Early treatment with lisinopril and spironolactone preserves cardiac and skeletal muscle in Duchenne muscular dystrophy mice

Affiliations

Early treatment with lisinopril and spironolactone preserves cardiac and skeletal muscle in Duchenne muscular dystrophy mice

Jill A Rafael-Fortney et al. Circulation. .

Abstract

Background: Nearly universal cardiomyopathy in Duchenne muscular dystrophy (DMD) contributes to heart failure and death. Because DMD patients show myocardial fibrosis well before functional impairment, we postulated that earlier treatment using drugs with antifibrotic effect may be beneficial.

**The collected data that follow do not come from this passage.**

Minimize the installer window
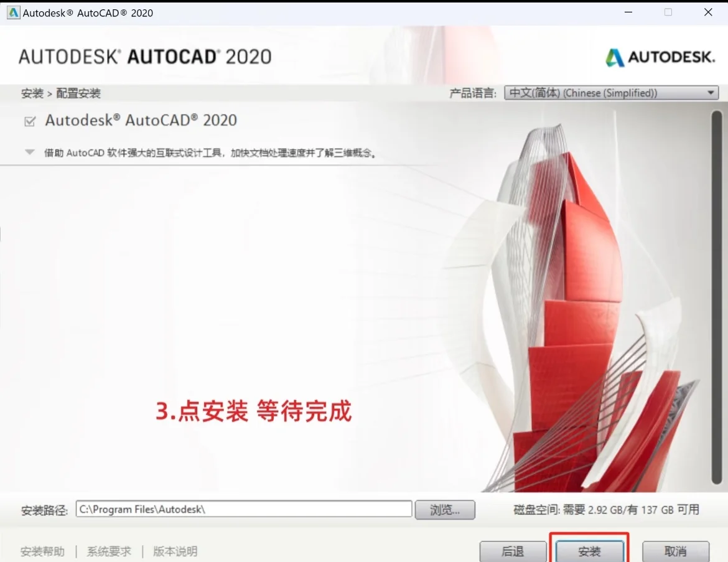728x562 pixels. 628,12
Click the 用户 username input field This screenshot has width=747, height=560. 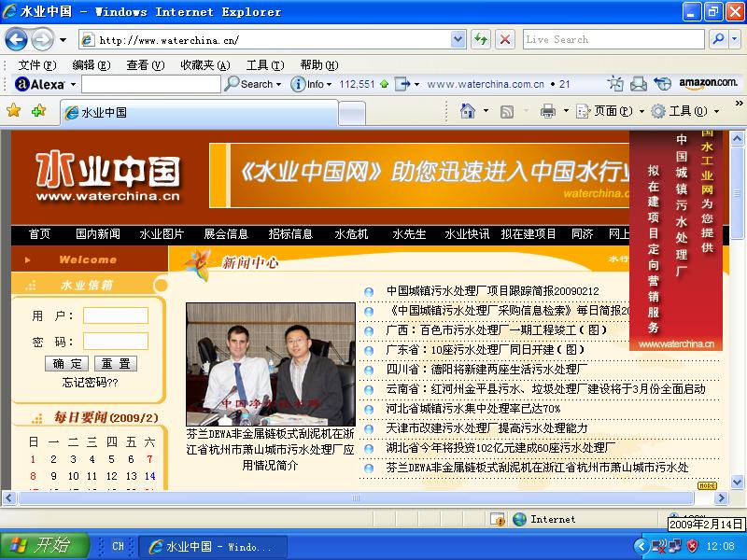[x=117, y=316]
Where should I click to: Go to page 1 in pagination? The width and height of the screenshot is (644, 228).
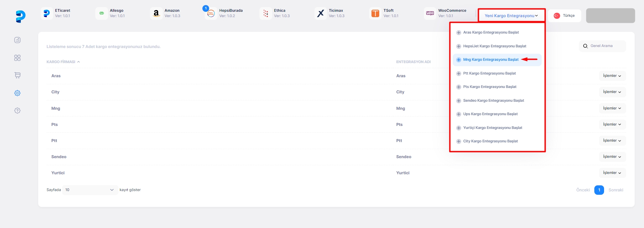click(x=599, y=190)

Methods and results: Three groups of 10 utrn(+/-);mdx, or "het" mice, deficient for dystrophin and haploinsufficient for utrophin with skeletal myopathy and cardiomyopathy that closely mimics clinical DMD were studied. One het group received spironolactone and lisinopril starting at 8 weeks of life (het-treated-8); a second received the same starting at 4 weeks of life (het-treated-4), and the third het group was untreated. At 20 weeks, all mice had normal ejection fractions though circumferential strain rate was abnormal (-0.21±0.08) in untreated hets. This improved to -0.40±0.07 in het-treated-8 mice (P=0.003) and further improved to -0.56±0.10 in het-treated-4 mice (P=0.014 for het-treated-4 versus het-treated-8). Treated mice showed less cardiomyocyte damage, with a 44% reduction in intracardiomyocyte serum immunoglobulin G localization in het-treated-8 mice (P<0.0001) and a further 53% reduction in het-treated-4 mice (P=0.0003 versus het-treated-8); matrix metalloproteinases were similarly reduced. Cardiac, limb, and diaphragm function by ex vivo muscle testing remained at 80% of normal with early treatment compared to a decline to 40% of normal skeletal muscle function without treatment.

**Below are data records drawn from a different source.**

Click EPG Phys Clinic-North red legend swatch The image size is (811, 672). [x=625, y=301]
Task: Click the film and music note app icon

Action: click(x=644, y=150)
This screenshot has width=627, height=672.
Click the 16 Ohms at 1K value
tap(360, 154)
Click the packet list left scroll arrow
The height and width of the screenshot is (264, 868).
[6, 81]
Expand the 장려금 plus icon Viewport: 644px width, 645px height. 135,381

Conclusions: These findings offer clinically available medications with proven antifibrotic effect as a new therapeutic strategy in DMD. Early initiation greatly attenuated myocardial disease and, for the first time with these drugs, improved skeletal myopathy. Thus, early initiation of such agents warrants further clinical evaluation to maintain ambulatory, respiratory, and cardiac function for patients with DMD and related myopathies.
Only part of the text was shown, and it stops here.